■ **Task requirements**
In the listing below, a line holding "Collapse the Monitoring Tools tree node" and a line holding "Viewport: 1270px width, 952px height." mark the range. Retype both exactly, with all lines between them.

■ **Source data**
-*-

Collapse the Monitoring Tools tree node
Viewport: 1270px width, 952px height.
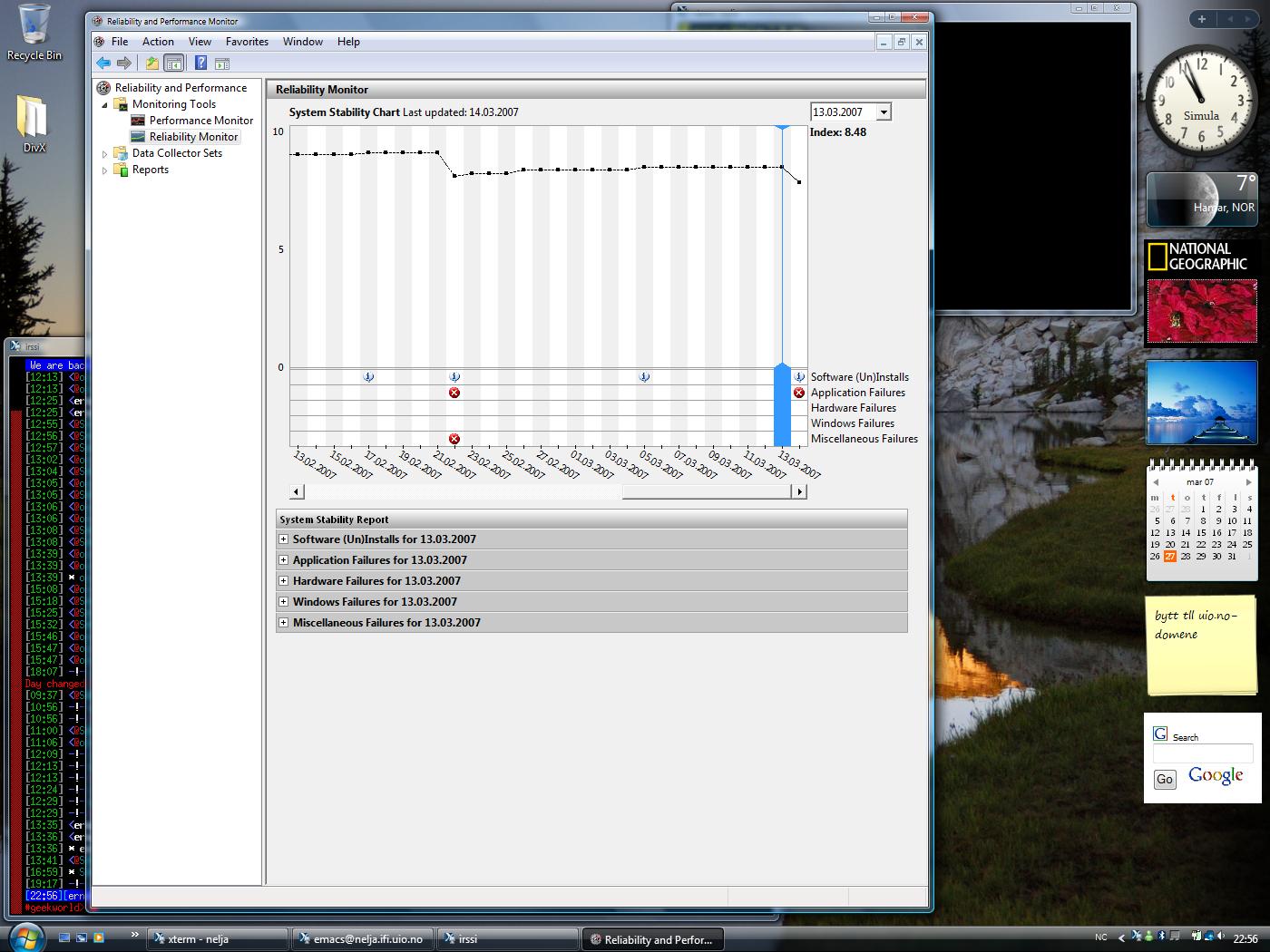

-*-

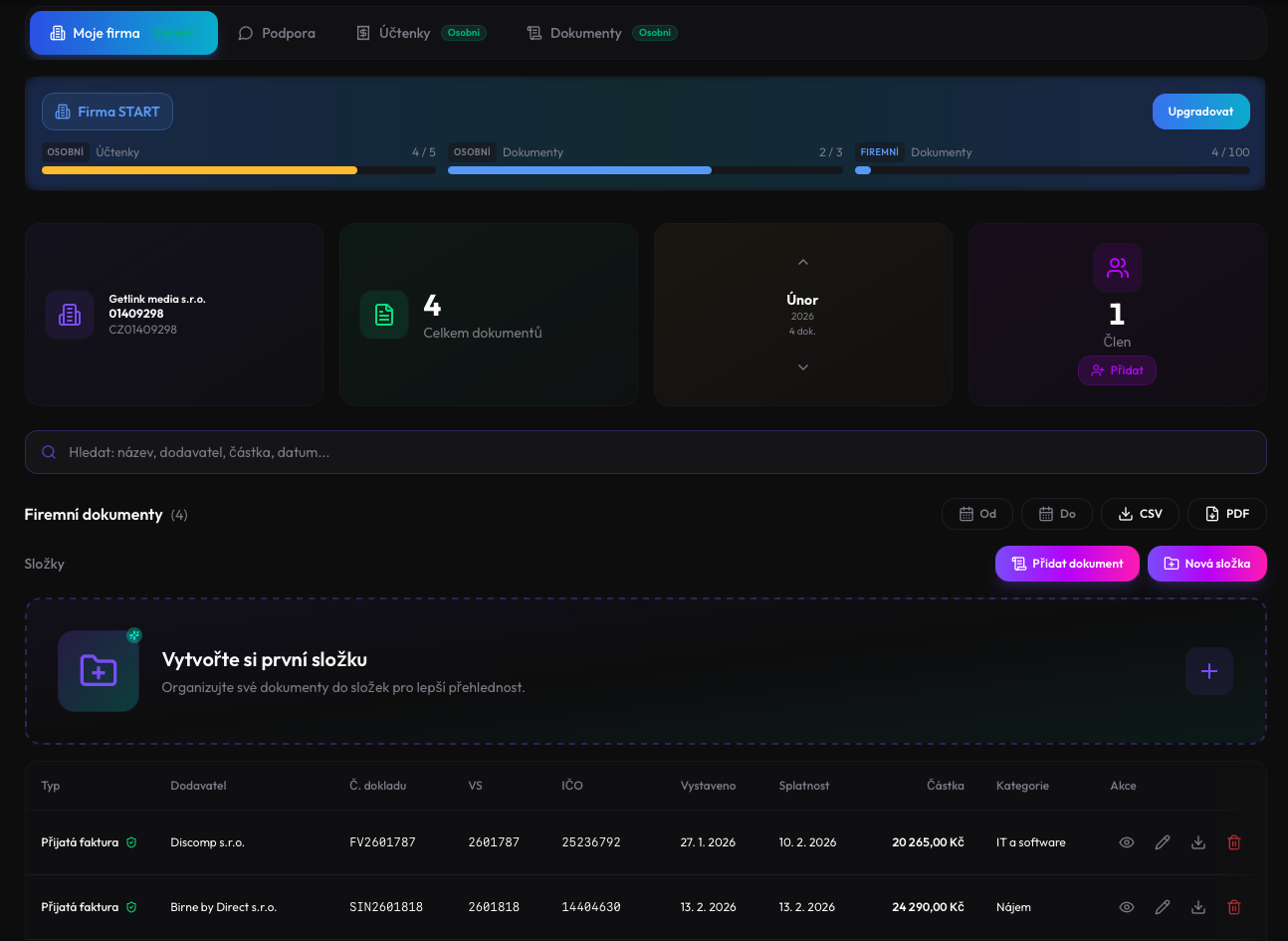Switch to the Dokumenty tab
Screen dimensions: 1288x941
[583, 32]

-*-

■ **Solution for this exercise**
Collapse the Monitoring Tools tree node
Viewport: 1270px width, 952px height.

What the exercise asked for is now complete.